[What you should do]:
A verbatim copy of every record is required, and no pictures should be included.

(Records from a data collection)
----------------

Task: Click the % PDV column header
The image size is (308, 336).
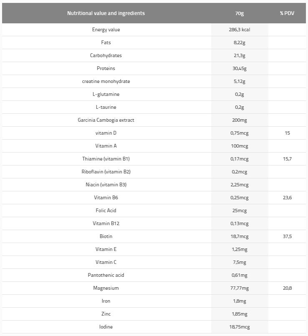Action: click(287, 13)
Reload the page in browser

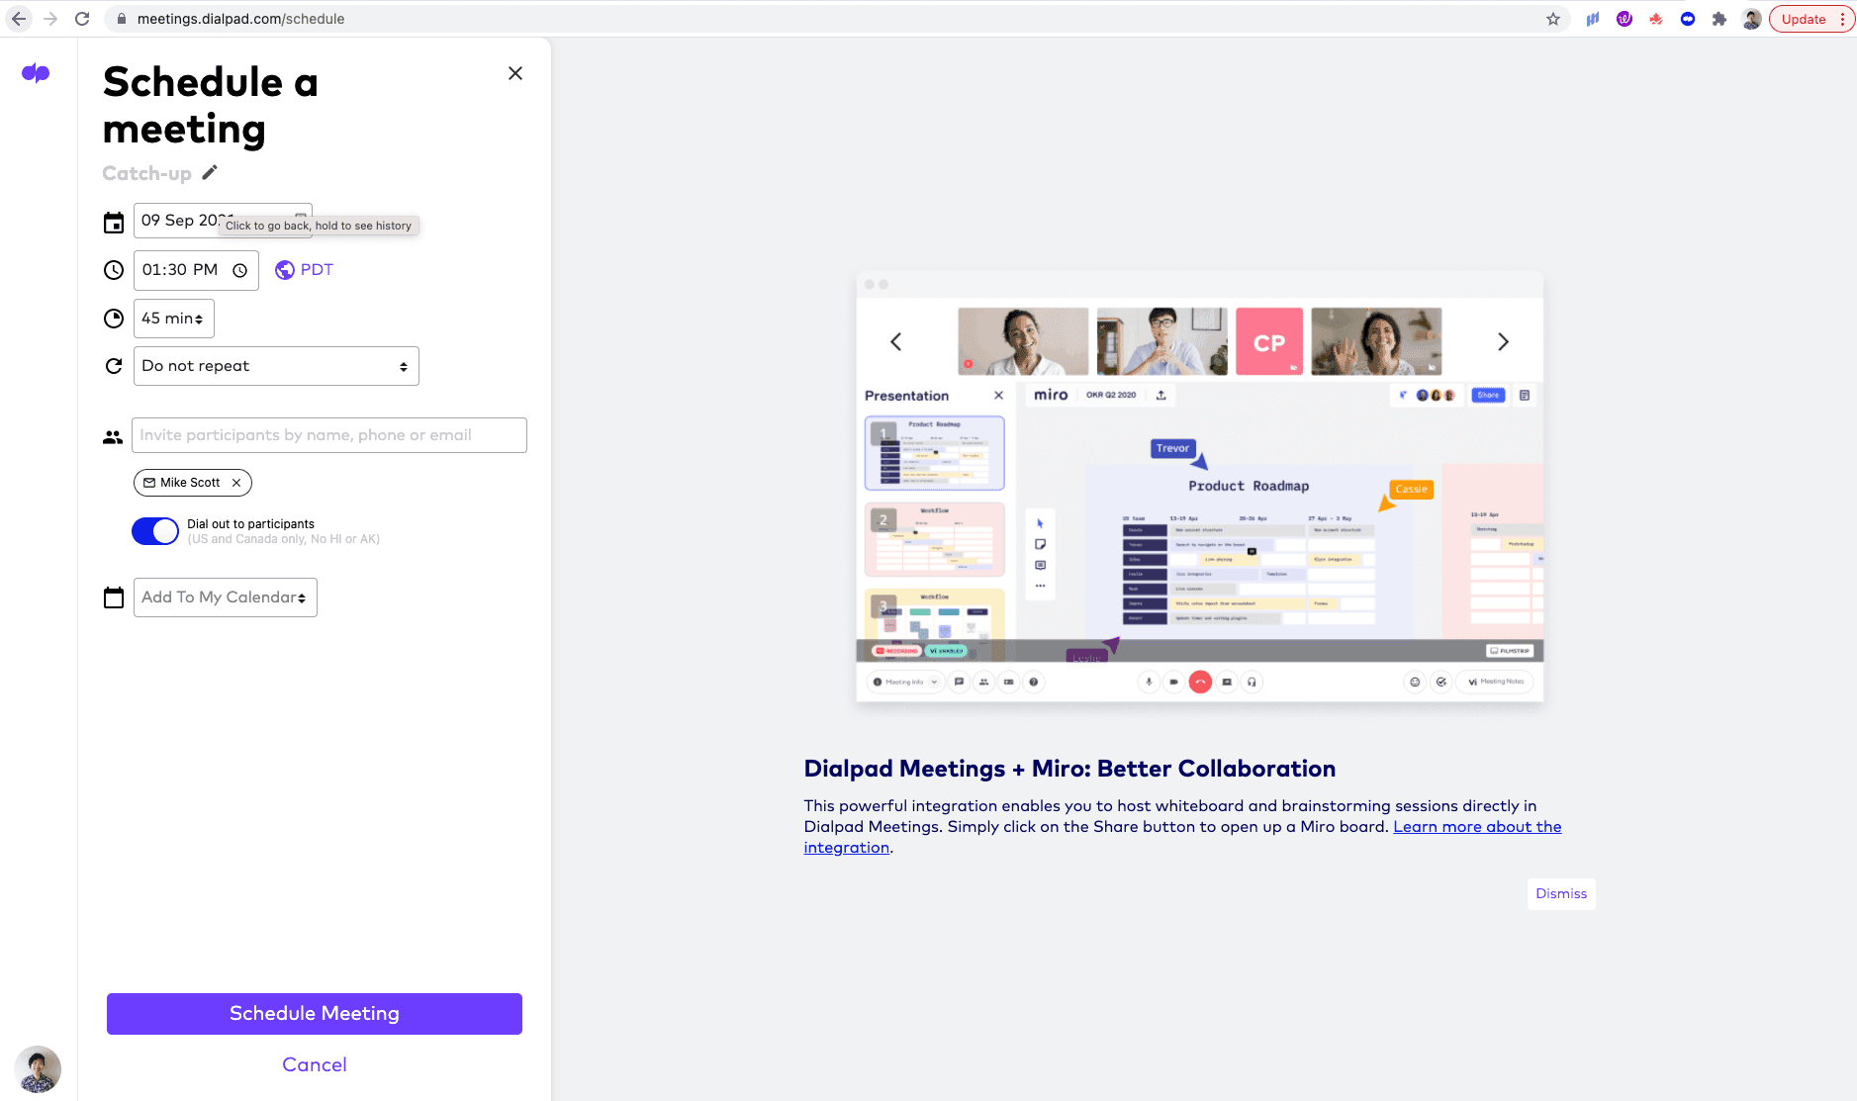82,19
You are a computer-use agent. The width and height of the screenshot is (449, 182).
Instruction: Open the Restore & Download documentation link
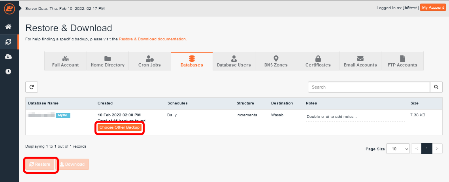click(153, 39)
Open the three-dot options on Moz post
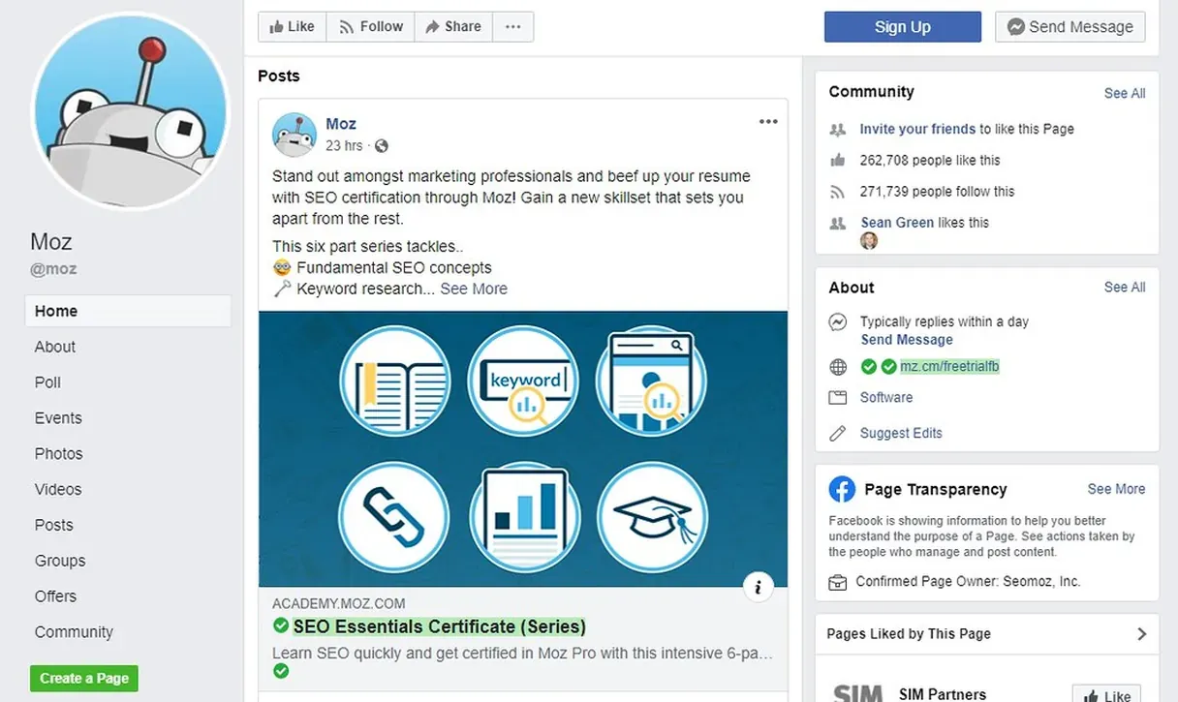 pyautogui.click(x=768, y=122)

----------------

[Exercise solution]:
Task: Click the % PDV column header
The image size is (308, 336).
Action: click(287, 13)
Reload the page in browser

82,19
You are a computer-use agent. The width and height of the screenshot is (449, 182).
Instruction: Open the Restore & Download documentation link
click(153, 39)
Open the three-dot options on Moz post
 pyautogui.click(x=768, y=122)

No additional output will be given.